▸ ВАША ЗАДАЧА: Перепишите слово в слово кусок интервью о переводе китайской литературы: от «Наши студенты переводят» до «его Нобелевской лекции.» включительно.

▸ ОТРЫВОК СТРАНИЦЫ:
%%
Но, насколько мне известно, творческий семинар по художественному переводу веду лишь я - в Литературном институте.
РЖ: Сколько человек на Вашем семинаре?
Д.В.: Семинар существует 3-й год, сейчас ходят 4-5 человек. Хотя эти студенты из наших московских спецшкол, они недостаточно хорошо знают китайский язык. Для меня, ведущего семинара, это представляет сложность - ведь творческий семинар основан на оригинальных текстах и разборе разнообразных художественных произведений.
Наши студенты переводят китайские тексты вполне самостоятельно, но часто ошибаются, что и понятно - ведь китайская культура особая. Переводить даже современный китайский текст, не говоря о старом, не зная основ этой культуры, - невозможно.
Сейчас мы со студентами читаем пьесу
нобелевского лауреата 2000 года Гао Синцзяня "На автобусной остановке", интересный и сложный текст. (Пока он не получил Нобелевскую премию, Гао в России практически не знали.) Я рад, что журнал
"Иностранная литература" откликнулся на Нобелевскую премию, и там я напечатал первую в России статью об этом писателе и дал перевод его Нобелевской лекции.
Нобелевский лауреат Гао Синцзянь...
РЖ: Почему именно ему, по вашему мнению, дали
Нобелевскую премию?
Д.В.: По многим причинам.
Во-первых, он человек европейски образованный - закончил французское отделение Пекинского института иностранных языков, с 1987 года живет во Франции, там знают его переводы, пьесы, прозу, картины. В Лувре давно была выставка его картин, его пьесы ставились в Авиньоне, Вене, Лондоне, Варшаве... В Англии, Франции переводили не только его основной роман "Чудотворные горы", но и его второе произведение - роман "Библия одного человека".
Во-вторых, он китаец. До него писатели-китайцы еще ни разу не получали Нобелевской премии.
В третьих, он эмигрант, к тому же сейчас гражданин Франции, то есть его знают в Европе.
Еще одна, не менее важная причина - он друг западных синологов, в частности переводчика-китаиста шведского профессора Малквиста, который перевел 10 его пьес. К тому же Малквист, кажется, член Нобелевского комитета...
И все же, главная причина - его произведения вполне современны, их стиль не похож на полусоциалистический реализм, который господствовал в Китае многие десятилетия. Впрочем, применительно к своему творчеству Гао Синцзянь не приемлет и критерий "модернизм" или "постмодернизм".
"Сейчас в области художественного перевода с китайского лидируют англоязычные страны"
РЖ: Как Вы считаете, на каких языках, в каких странах китайская литература представлена лучше всего?
%%
▸ ИСХОДНЫЕ ДАННЫЕ:
%%
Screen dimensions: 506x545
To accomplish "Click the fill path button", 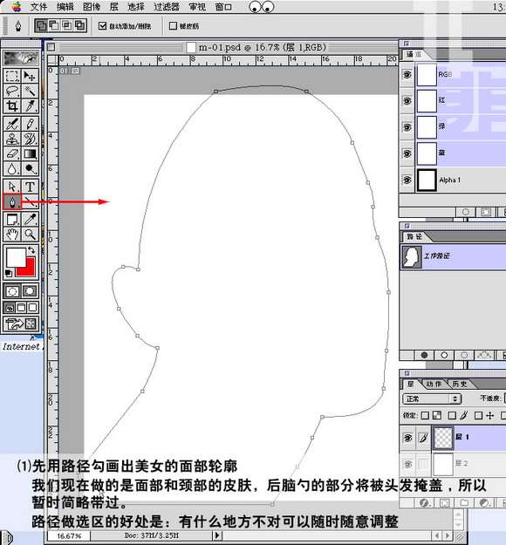I will [x=424, y=355].
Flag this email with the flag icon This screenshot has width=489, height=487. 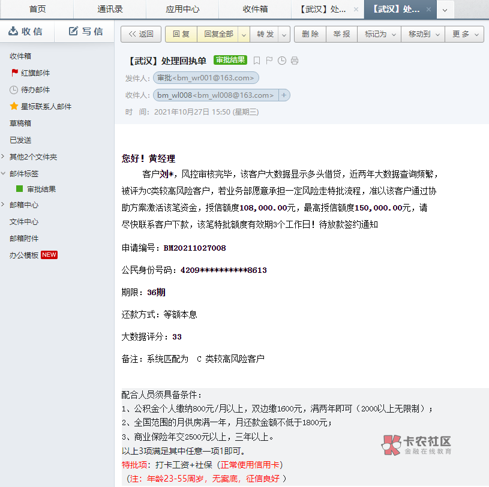(269, 61)
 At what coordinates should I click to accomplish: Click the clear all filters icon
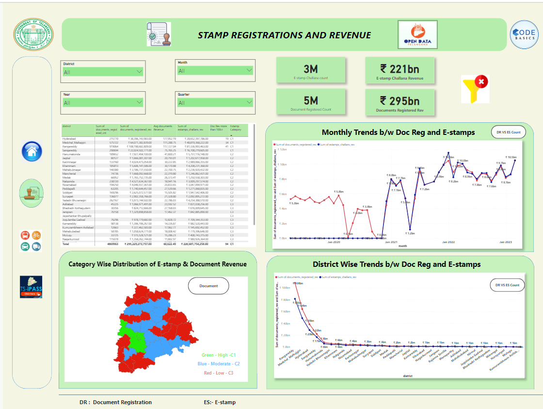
%%
▸ ОТВЕТ:
Наши студенты переводят китайские тексты вполне самостоятельно, но часто ошибаются, что и понятно - ведь китайская культура особая. Переводить даже современный китайский текст, не говоря о старом, не зная основ этой культуры, - невозможно.
Сейчас мы со студентами читаем пьесу
нобелевского лауреата 2000 года Гао Синцзяня "На автобусной остановке", интересный и сложный текст. (Пока он не получил Нобелевскую премию, Гао в России практически не знали.) Я рад, что журнал
"Иностранная литература" откликнулся на Нобелевскую премию, и там я напечатал первую в России статью об этом писателе и дал перевод его Нобелевской лекции.